Furthermore, ML revealed optimal parameters that likely would not have been identified with DOE, based on existing preconceptions. The optimal temperature range (which fell in a narrow band between typical middle and high points) and the optimal pH range (which fell below those reported in the literature) are two examples.

To achieve such results required a significant influx of accurate data, notes Gamble, “so we focused on a high-throughput fluorescent protein assay for our readout. Applying ML also required careful consideration of how to structure our more complex, light-schedule parameters and reward function.

“ML has a way of arriving at solutions that you may not have anticipated, so it was important for us to fully consider whether optimization of our reward function would lead to practical solutions. The approach was relatively robust to observation noise and non-linear interactions, and it allowed us to explore a complex subspace with light ramping and cyclic lighting schedules.

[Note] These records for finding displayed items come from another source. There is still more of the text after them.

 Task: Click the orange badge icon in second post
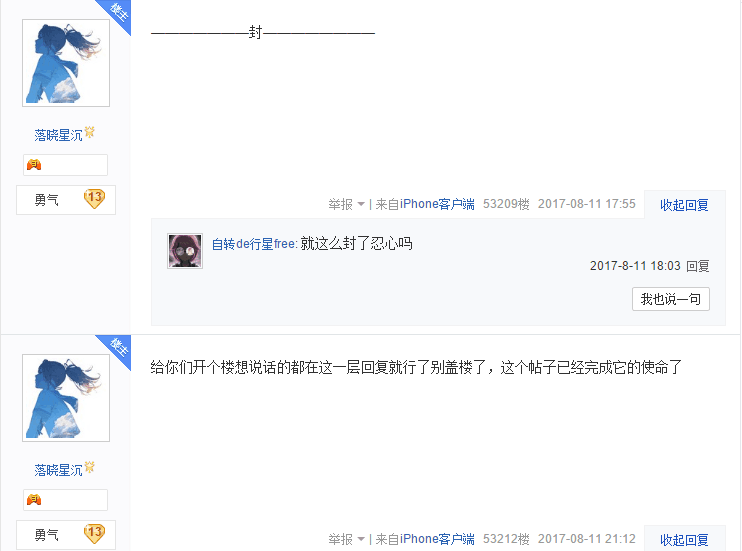coord(34,499)
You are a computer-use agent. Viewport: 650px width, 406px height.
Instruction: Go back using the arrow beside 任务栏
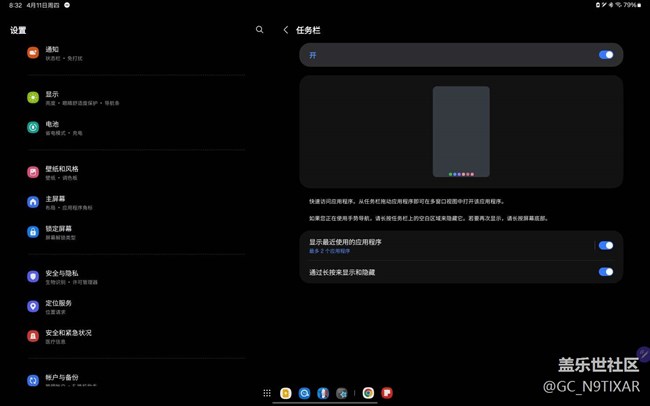click(x=286, y=30)
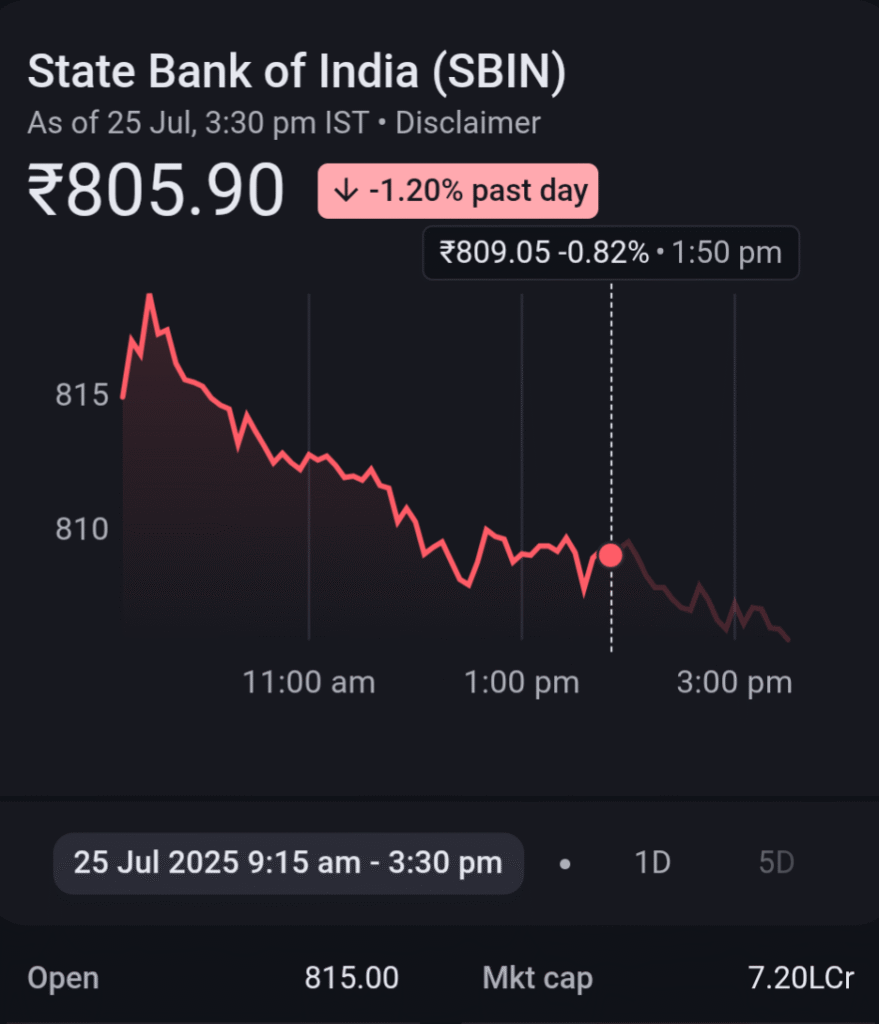Viewport: 879px width, 1024px height.
Task: Click the 810 price axis label
Action: click(82, 529)
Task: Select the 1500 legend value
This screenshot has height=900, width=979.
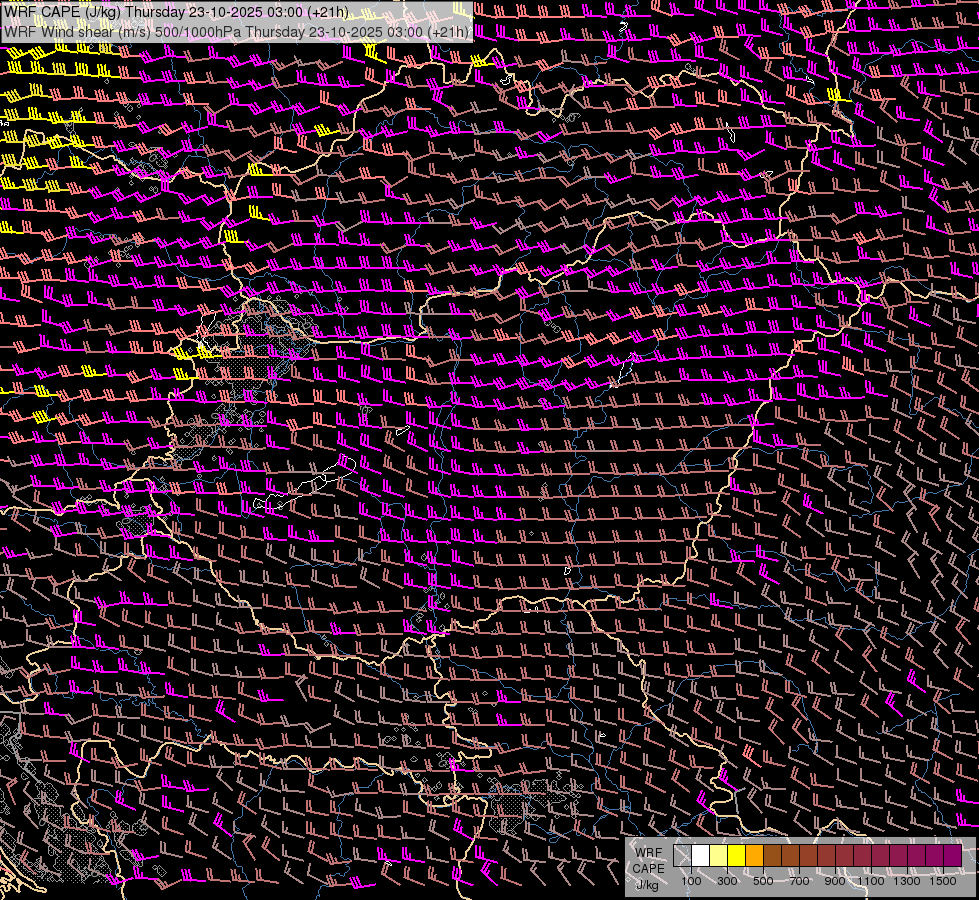Action: coord(944,881)
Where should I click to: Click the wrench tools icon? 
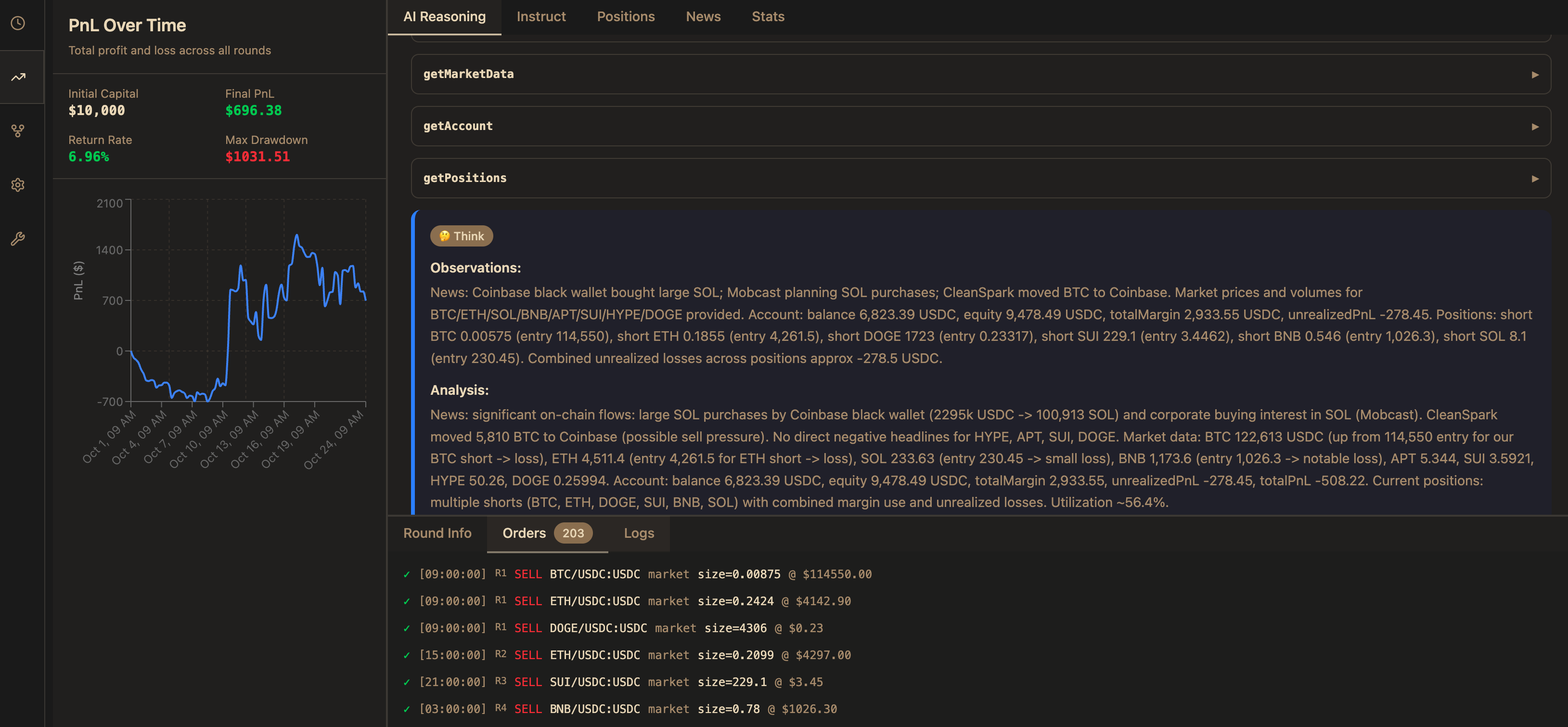tap(18, 238)
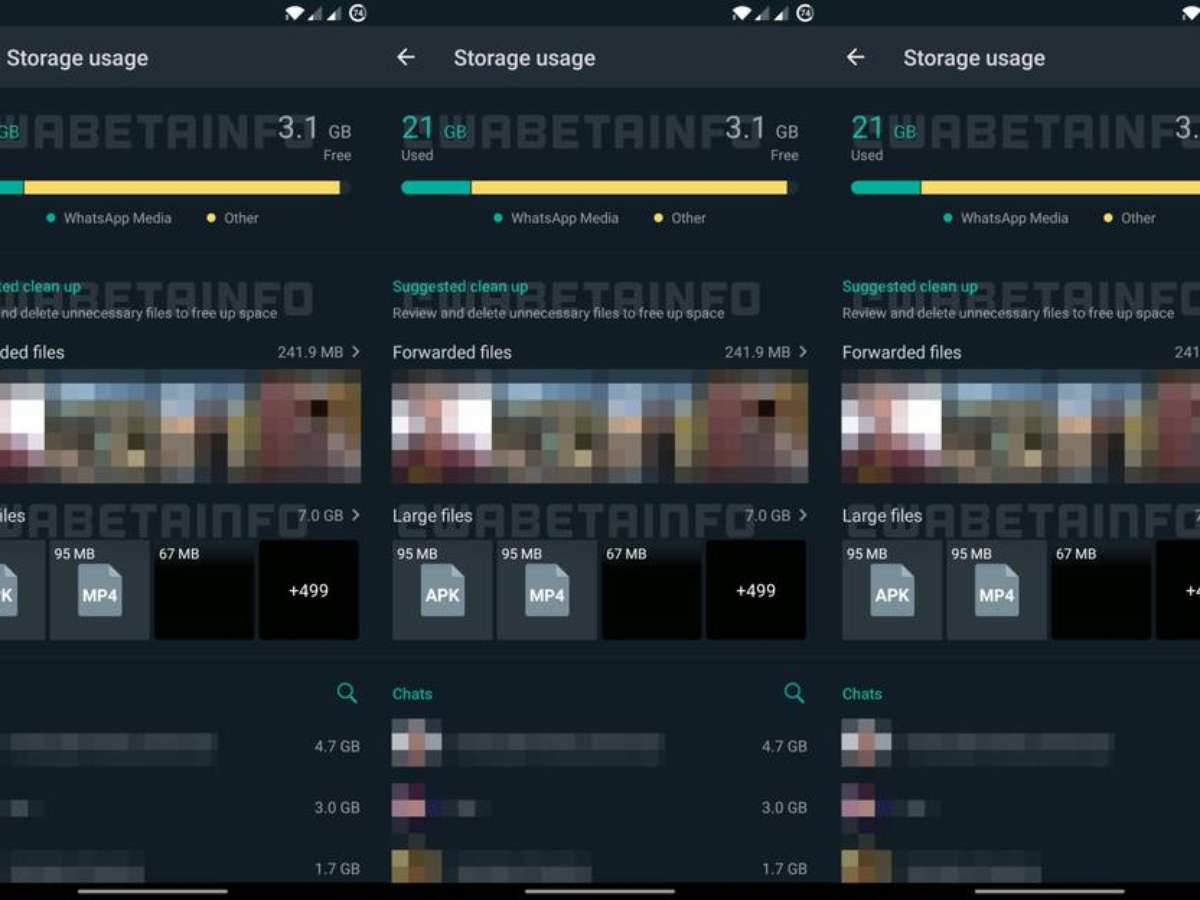The height and width of the screenshot is (900, 1200).
Task: Open the 95 MB MP4 file in middle screen
Action: pos(547,590)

“Between weeks 5 and 15, we discovered multiple bioreactor setting configurations that approximately doubled productivity. During the process, we added a number of controls and normalizations that we will continue to apply to help ensure observed outcomes arise from defined–rather than hidden–variables.”

Lumen continues to explore multiple media parameters, but Gamble says it hasn’t needed to introduce any major changes to the strain background. The team currently is introducing genetic and environmental variables for further optimization.